Reproduce the listing below verbatim, line for line, omitting the pictures.
[Given information start]
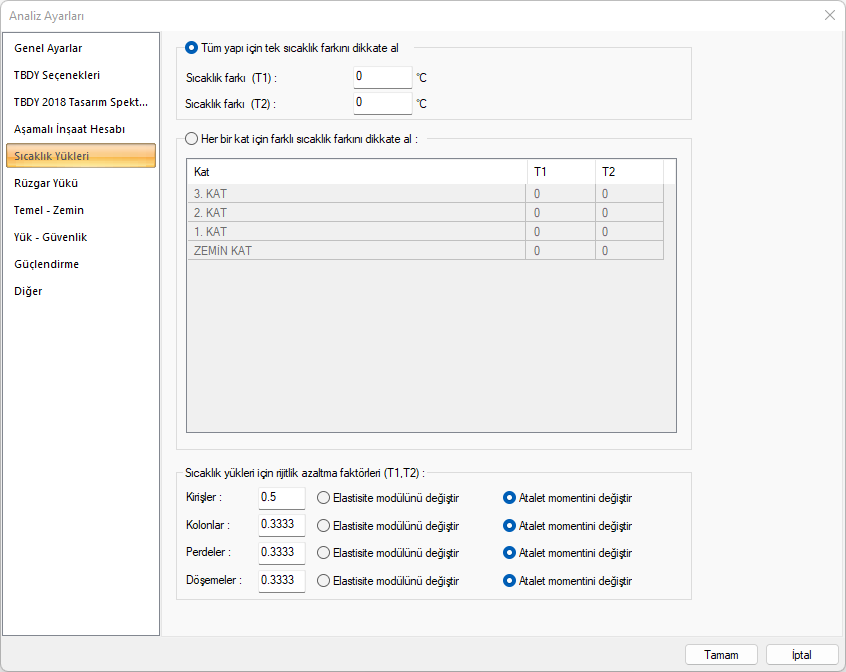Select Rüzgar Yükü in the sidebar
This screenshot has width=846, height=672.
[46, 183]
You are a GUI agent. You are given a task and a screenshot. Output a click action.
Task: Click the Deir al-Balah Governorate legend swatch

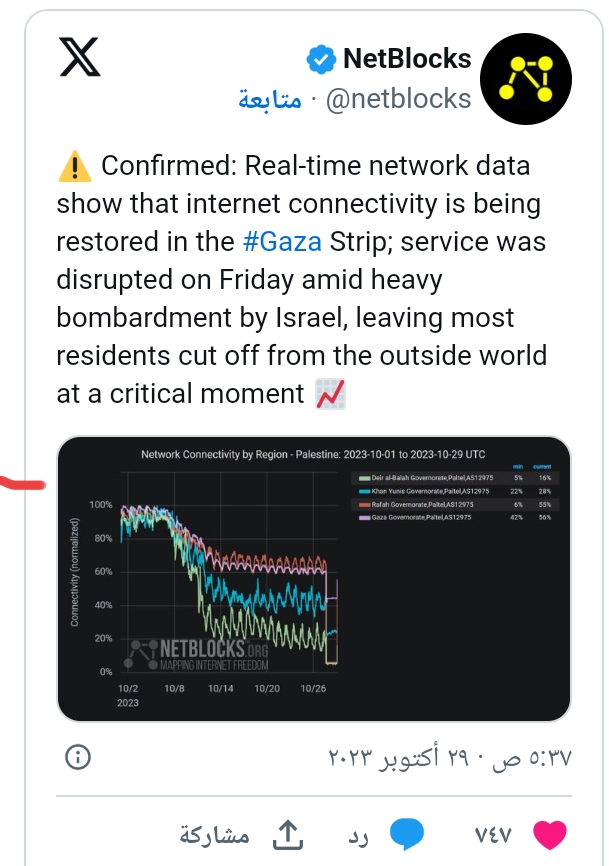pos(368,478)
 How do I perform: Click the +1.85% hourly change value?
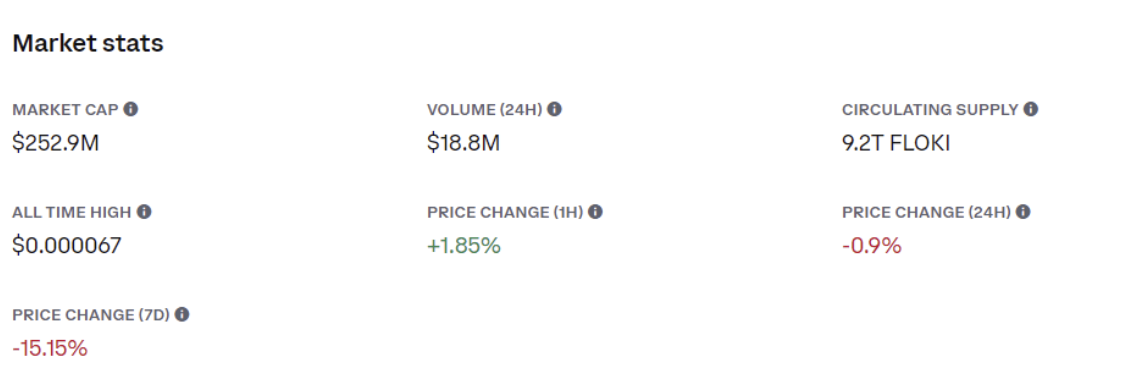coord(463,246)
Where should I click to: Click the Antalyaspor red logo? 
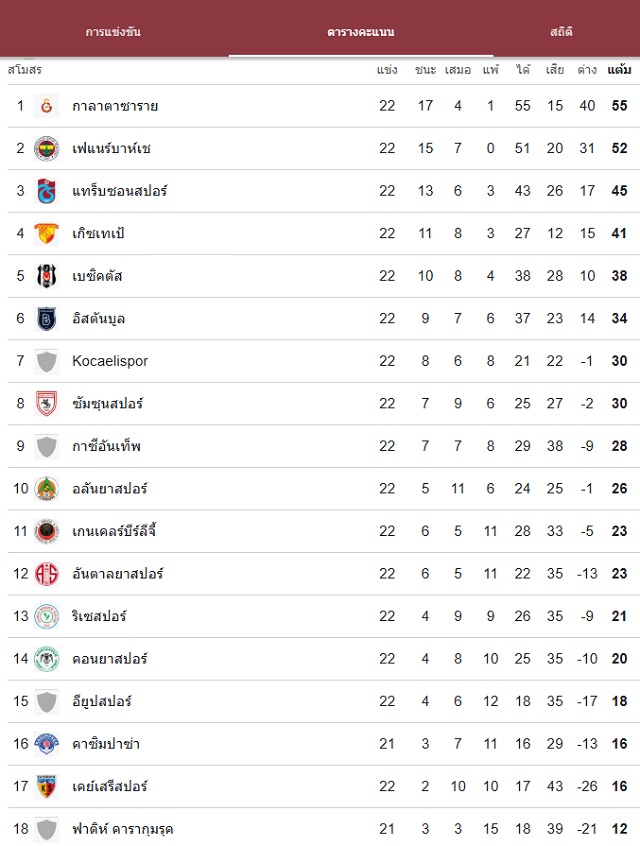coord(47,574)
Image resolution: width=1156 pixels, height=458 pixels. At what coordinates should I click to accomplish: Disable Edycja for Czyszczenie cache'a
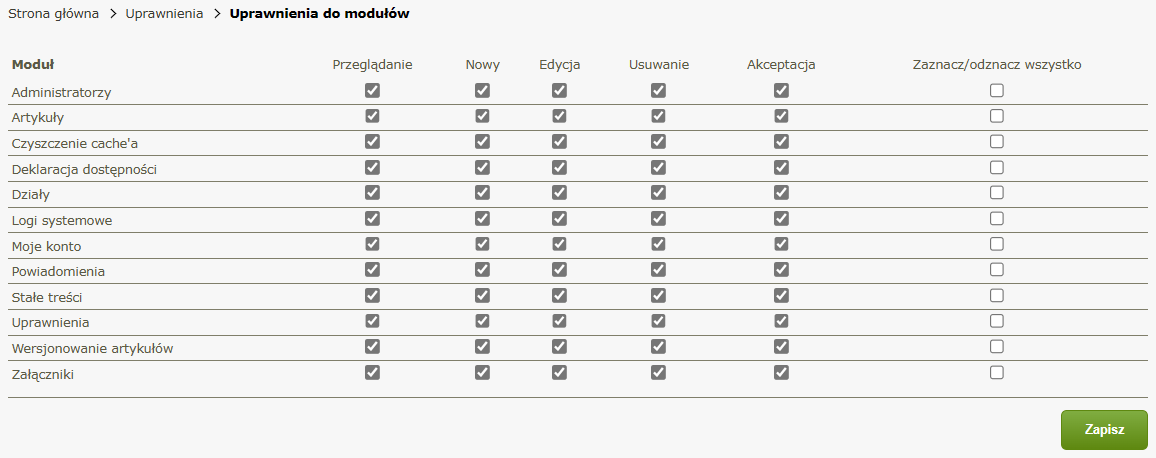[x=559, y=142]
[Given information end]
● Written solution
Select Rüzgar Yükü in the sidebar
This screenshot has width=846, height=672.
[46, 183]
You are a GUI agent. You are given a task and a screenshot. Output a click action.
Task: Click the Deir al-Balah Governorate legend swatch

pos(368,478)
 How do I perform: Click the +1.85% hourly change value?
coord(463,246)
Where should I click to: Click the Antalyaspor red logo? 
coord(47,574)
Image resolution: width=1156 pixels, height=458 pixels. At what coordinates should I click to accomplish: Disable Edycja for Czyszczenie cache'a
[x=559, y=142]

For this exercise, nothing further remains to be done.